Thermodynamics defines an adiabatic process as:

$PdV = \frac{-VdP}{\gamma}$

the first law of thermodynamics can be written as

$mc_vdT - \frac{VdP}{\gamma} = 0$ (my comment: adiabatic process no external energy flow)

Also, since $α = V / m$ and $γ = c_p/c_v$, we can show that:

$c_pdT - \alpha dP=0$

where $c_p$ is the specific heat at constant pressure and $α$ is the specific volume.

Assuming an atmosphere in hydrostatic equilibrium:

$dP=-\rho gdz$

where $g$ is the standard gravity and $\rho$ is the density. Combining these two equations to eliminate the pressure, one arrives at the result for the dry adiabatic lapse rate (DALR)

lapse rate (DALR),[11]

$Γ_d = -\frac{dT}{dz} = \frac{g}{c_p} = 9.8 ∘C/km$

My comment:

So the answer for my question is where is no reason $dT/dh$ to be equal to 0 in the gravitational field. And a simulation I made on python shows exactly that higher layers of gas columns are cooler and stays cooler regardless of time ticks I spent to simulate. If we recall the thought experiment that Maxwell and later Tsiolkovsky did with two gas columns, then we get a direct violation of the principle of universal applicability of the second law of thermodynamics (because different gases have different lapse rate), recognized among many physicists. Let the one who read this now live with this insane contradiction.

UPDATE

Updated experiment with:

1. Maxwell distribution of velocities (normal distribution of velocity projections).
2. Random turns of velocity. It does not help at all for ergodicity of the system.
3. Introducing energy mixer at the bottom which enables the system to become ergodic.

Code:

# Ideal GAS model
#%matplotlib inline
#from IPython.display import HTML
import numpy as np
import matplotlib.pyplot as plt
from matplotlib.animation import FuncAnimation

np.random.seed(0)

# Macro parameters
x0 = 0; x1 = 16
y0 = 0; y1 = 16
# TODO set to 8000 for evaluation
N = 8400
E = 20000
L = 10
period = 30
SAVEFIG = True
MAKEANIM = False
MAXVELL = True
ENANLEMIX = 'maxwell'
ENABLETURN = True

if SAVEFIG:
    plt.ioff()

Data rows:
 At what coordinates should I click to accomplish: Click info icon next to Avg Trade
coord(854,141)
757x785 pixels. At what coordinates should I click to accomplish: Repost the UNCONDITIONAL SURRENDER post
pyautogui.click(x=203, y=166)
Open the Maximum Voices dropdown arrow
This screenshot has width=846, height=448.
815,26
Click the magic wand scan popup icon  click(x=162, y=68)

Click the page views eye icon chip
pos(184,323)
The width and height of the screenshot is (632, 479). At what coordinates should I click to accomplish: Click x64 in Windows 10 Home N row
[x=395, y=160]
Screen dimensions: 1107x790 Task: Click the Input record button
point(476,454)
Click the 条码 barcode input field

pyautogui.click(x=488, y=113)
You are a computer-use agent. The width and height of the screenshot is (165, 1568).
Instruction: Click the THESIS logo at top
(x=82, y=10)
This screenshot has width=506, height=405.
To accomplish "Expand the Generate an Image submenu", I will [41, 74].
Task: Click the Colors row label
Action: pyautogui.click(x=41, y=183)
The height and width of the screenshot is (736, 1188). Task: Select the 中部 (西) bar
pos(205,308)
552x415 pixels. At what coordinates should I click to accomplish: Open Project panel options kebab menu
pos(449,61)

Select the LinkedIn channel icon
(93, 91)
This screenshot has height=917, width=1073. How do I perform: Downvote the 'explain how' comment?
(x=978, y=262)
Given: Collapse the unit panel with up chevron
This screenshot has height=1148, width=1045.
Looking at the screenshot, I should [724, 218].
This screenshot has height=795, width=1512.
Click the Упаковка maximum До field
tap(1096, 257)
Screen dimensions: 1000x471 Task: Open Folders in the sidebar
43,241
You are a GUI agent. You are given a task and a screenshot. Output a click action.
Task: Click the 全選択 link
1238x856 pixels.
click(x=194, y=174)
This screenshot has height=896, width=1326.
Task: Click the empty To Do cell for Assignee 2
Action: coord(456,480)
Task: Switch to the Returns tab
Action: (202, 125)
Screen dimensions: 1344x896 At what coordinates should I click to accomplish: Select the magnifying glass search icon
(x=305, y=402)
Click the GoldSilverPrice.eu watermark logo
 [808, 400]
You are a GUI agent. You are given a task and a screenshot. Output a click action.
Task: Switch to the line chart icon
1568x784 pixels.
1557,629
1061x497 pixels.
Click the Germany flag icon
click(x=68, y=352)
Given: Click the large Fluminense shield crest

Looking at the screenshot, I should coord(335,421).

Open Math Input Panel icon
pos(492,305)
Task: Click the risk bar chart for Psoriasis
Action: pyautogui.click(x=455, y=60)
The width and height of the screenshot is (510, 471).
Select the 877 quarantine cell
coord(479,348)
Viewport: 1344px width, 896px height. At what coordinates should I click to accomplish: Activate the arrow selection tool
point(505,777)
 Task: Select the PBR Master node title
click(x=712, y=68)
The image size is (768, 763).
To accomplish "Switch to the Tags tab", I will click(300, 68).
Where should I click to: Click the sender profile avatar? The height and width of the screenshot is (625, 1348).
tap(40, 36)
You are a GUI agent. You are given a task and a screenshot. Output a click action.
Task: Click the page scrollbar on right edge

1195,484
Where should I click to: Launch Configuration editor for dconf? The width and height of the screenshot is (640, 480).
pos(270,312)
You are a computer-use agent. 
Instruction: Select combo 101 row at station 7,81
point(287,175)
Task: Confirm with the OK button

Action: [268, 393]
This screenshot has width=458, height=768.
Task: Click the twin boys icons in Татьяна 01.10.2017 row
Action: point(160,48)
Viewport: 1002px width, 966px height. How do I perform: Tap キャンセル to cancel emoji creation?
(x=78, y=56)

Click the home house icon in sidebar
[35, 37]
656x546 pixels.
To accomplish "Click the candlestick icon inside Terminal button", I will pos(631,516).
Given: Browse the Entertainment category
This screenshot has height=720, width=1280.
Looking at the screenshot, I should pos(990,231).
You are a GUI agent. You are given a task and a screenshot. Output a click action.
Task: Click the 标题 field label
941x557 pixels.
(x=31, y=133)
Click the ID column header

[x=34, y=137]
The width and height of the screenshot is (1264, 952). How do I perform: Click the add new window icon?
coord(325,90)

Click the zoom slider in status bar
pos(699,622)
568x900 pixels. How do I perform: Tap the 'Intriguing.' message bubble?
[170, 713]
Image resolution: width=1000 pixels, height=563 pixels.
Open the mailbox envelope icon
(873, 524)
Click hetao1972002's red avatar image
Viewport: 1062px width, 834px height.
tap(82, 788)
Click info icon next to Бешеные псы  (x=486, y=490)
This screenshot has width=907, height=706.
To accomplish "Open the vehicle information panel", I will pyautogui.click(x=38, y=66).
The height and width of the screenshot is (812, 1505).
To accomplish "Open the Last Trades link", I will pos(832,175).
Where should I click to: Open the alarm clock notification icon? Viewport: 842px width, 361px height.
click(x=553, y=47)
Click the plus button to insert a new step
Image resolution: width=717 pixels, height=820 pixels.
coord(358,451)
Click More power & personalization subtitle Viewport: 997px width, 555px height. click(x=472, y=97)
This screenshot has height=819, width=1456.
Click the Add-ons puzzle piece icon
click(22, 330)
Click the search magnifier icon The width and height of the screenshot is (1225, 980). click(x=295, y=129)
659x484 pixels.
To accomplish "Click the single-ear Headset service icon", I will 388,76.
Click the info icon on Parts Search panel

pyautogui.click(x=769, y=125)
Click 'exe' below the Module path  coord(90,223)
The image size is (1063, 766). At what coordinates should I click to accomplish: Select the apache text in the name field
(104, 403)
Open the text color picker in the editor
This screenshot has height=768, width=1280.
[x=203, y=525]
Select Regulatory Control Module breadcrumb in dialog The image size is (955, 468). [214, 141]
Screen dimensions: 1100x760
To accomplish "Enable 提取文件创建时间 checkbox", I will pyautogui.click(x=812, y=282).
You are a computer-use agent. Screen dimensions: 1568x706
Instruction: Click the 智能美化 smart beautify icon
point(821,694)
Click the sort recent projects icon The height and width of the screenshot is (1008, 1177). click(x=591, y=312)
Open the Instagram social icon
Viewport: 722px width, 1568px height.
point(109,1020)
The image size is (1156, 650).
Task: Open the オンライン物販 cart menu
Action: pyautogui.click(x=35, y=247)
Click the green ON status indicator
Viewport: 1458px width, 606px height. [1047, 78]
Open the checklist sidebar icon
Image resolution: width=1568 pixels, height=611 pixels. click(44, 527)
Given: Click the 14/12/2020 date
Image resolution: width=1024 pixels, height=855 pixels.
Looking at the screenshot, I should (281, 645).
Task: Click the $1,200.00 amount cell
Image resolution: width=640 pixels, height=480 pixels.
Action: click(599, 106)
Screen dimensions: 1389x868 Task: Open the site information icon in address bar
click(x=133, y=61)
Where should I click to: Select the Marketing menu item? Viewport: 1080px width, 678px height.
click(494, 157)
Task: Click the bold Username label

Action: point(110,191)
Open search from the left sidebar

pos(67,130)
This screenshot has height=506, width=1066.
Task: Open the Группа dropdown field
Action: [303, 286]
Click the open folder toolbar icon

Task instructions:
1. Answer these questions using the thermodynamics post.
(a) What numerical value does the post give for the dry adiabatic lapse rate?
(b) What does the third numbered point under UPDATE introduce?
(c) What value is N set to in the code?
2. Reproduce the passage of the thermodynamics post between "2. Random turns" and "np.random.seed(0)", inclusive.

Task-by-task outputs:
1.
(a) 9.8 °C/km, equal to g/c_p.
(b) An energy mixer at the bottom, which enables the system to become ergodic.
(c) 8400.

2.
2. Random turns of velocity. It does not help at all for ergodicity of the system.
3. Introducing energy mixer at the bottom which enables the system to become ergodic.

Code:

# Ideal GAS model
#%matplotlib inline
#from IPython.display import HTML
import numpy as np
import matplotlib.pyplot as plt
from matplotlib.animation import FuncAnimation

np.random.seed(0)